The Gay Rainbow brigade is afraid to stand up for their fake human rights at the World Cup:

Qatar’s conservative regime has been clamping down on pro-LGBT football fans with rainbow bucket hats, T-shirts and flags as Harry Redknapp had his say and declared today: ‘I just want to get on and enjoy the football. If you feel that strongly don’t play or don’t go’.

The farcical row over Harry Kane and other captains facing a ban from the pitch for wearing a rainbow armband has spilled over to the stadiums of Doha.

Last night former Wales captain Laura McAllister was among female football fans who were ‘told to take off their rainbow bucket hats’ at the Qatari stadium ahead of the Dragons’ first match. Men, however, were allowed to keep them on.

US football reporter Grant Wahl was stopped by security at the same match and ordered to take off his rainbow T-shirt. He refused and the Qatari officials questioned him before they eventually backed down. One security guard told him that they were protecting him from fans inside who might’ve attacked him for wearing the shirt.

FIFA has made it clear that rainbows on clothing and flags is not prohibited in stadiums – but have acted to prevent protests on the pitch. Organisers of the Qatar World Cup and Qatari cultural groups have also urged visitors to respect their customs and religious rules. These including no drinking or swearing in public, wearing modest clothes and no public displays of affection. LGBT people are criminalised and they have also faced discrimination and violence.

Harry Kane did not wear his ‘One Love’ armband during England’s game against Iran because of the threat of a yellow card after orders from the FA. The England captain had previously said he was determined to put it on, and was accused of ‘bottling it’.

On the sidelines former England footballer Alex Scott, now a BBC broadcaster, wore the armband during a live broadcast.

Veteran football manager Harry Redknapp told LBC today that he backed Kane’s pro LGBT stance, but suggested he believes it will make no difference in Qatar.

He said: ‘I agree with Harry Kane. But we’ve gone to their country – If you feel that strongly don’t play or don’t go. I don’t know whether wearing the armband will change anything in that country. It’s their country and that’s how they want to run it. I just want to get on and enjoy the football. But a yellow card for wearing an armband is ridiculous’.

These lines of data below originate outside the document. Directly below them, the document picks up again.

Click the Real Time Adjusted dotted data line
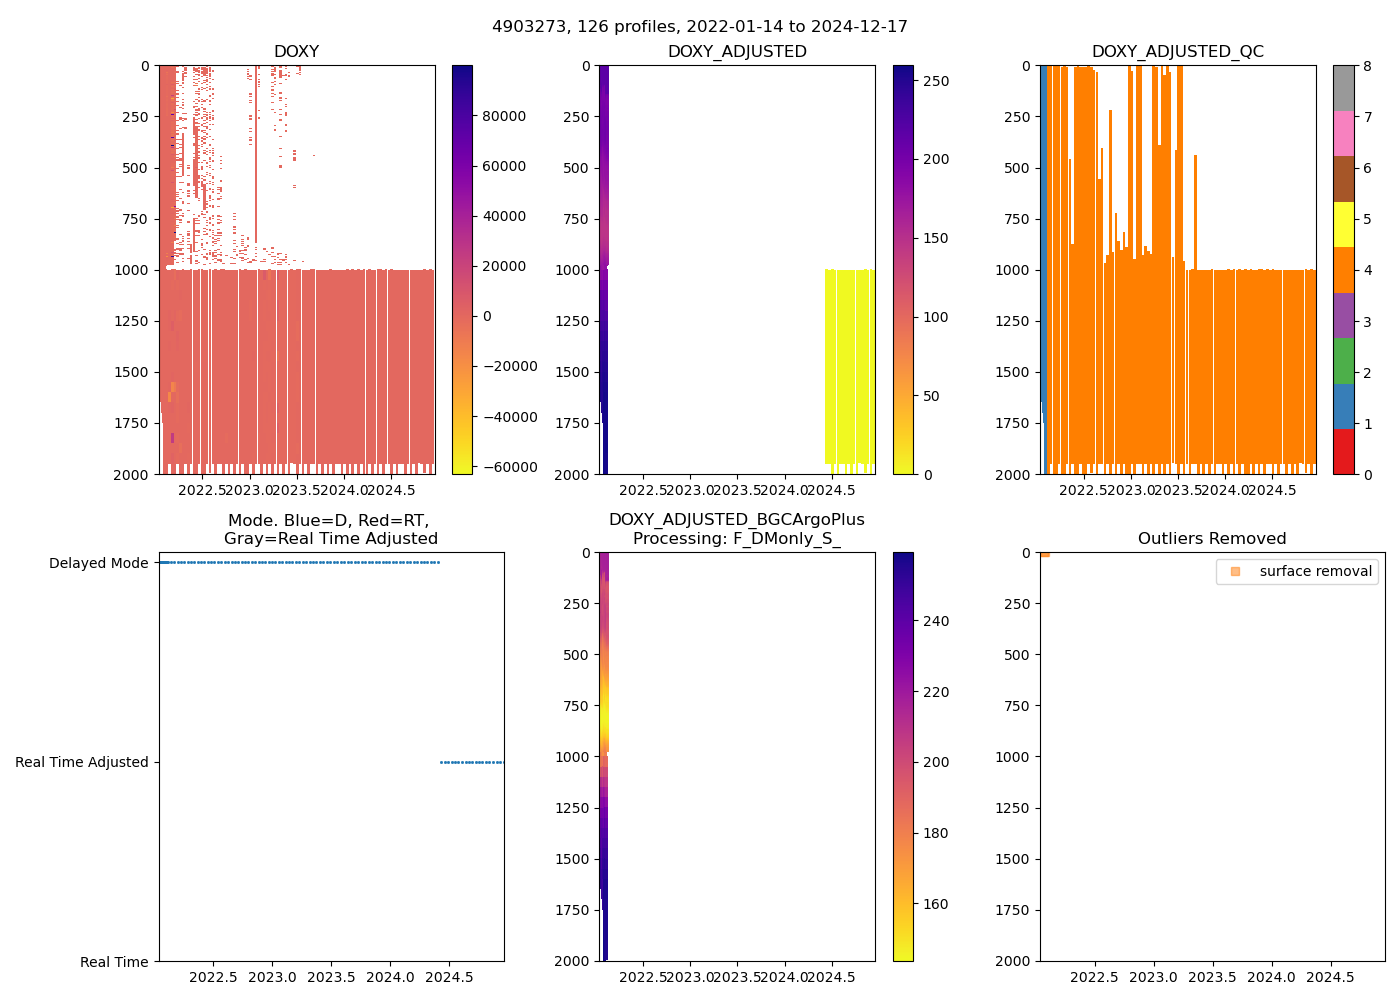1400x1000 pixels. click(471, 762)
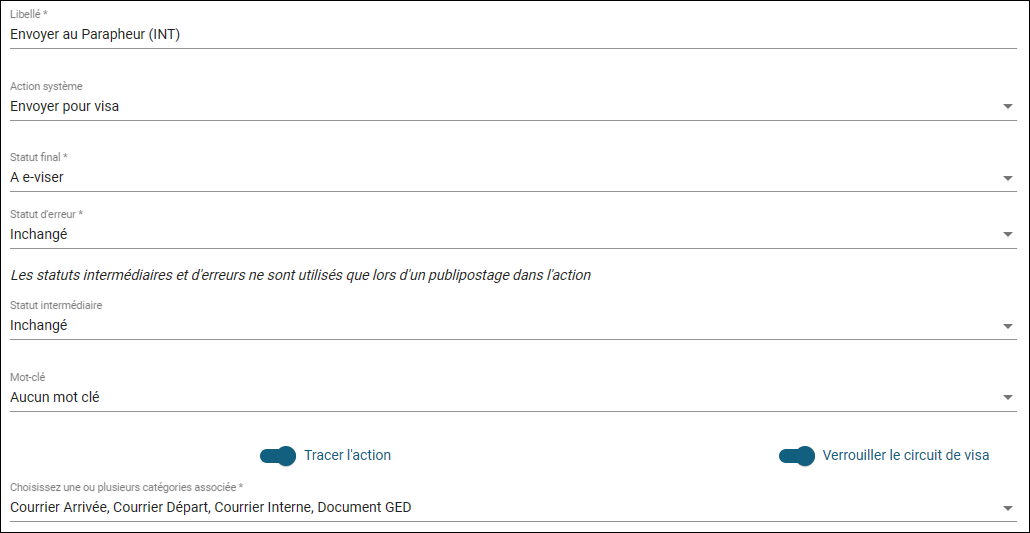Screen dimensions: 1030x533
Task: Open the Action système dropdown arrow
Action: [1007, 107]
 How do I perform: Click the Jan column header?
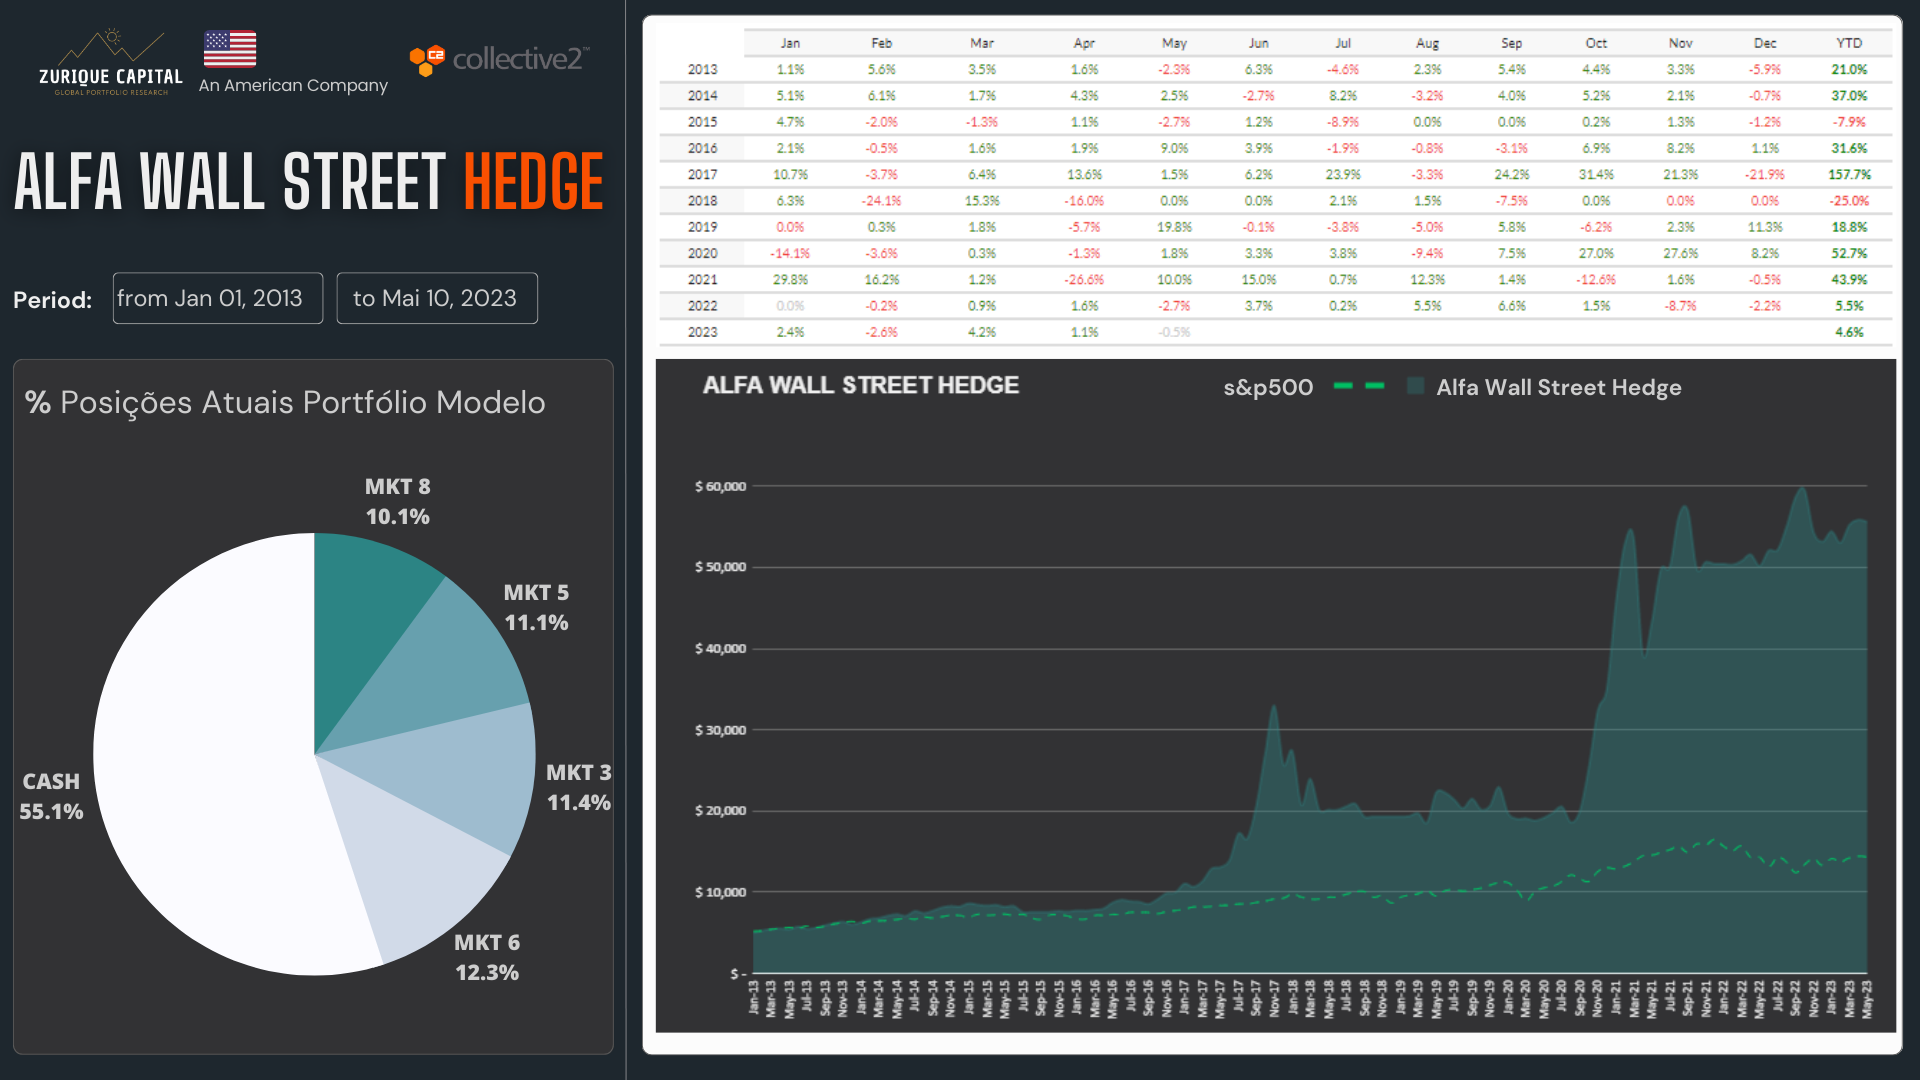[x=790, y=43]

Qatar, like Russia, China, and the rest of the free world, has learned from the failure and subjugation of the former West to Clown World. If you give the clowns an inch, they will take a marathon’s worth of miles. Isn’t it interesting how “it’s just a rainbow” and “it’s just a t-shirt” and “it’s just an armband” suddenly become an outrageous authoritarian denial of so-called “human rights” as soon as they are banned?

If it’s just a t-shirt, then what’s the problem with banning it? If it’s just an armband, why are you vowing to accept any punishment in order to wear it?

As always, they speak with forked tongues. It’s not as if FIFA or the clown media would ever permit a team to wear a swastika armband, even if it was a Hindu team from India. It’s just too bad Qatar hasn’t banned the ridiculous prematch submission to St. George Floyd as well.

Clown World is literally built on lies, chief among them being that the political is personal until it is made mandatory.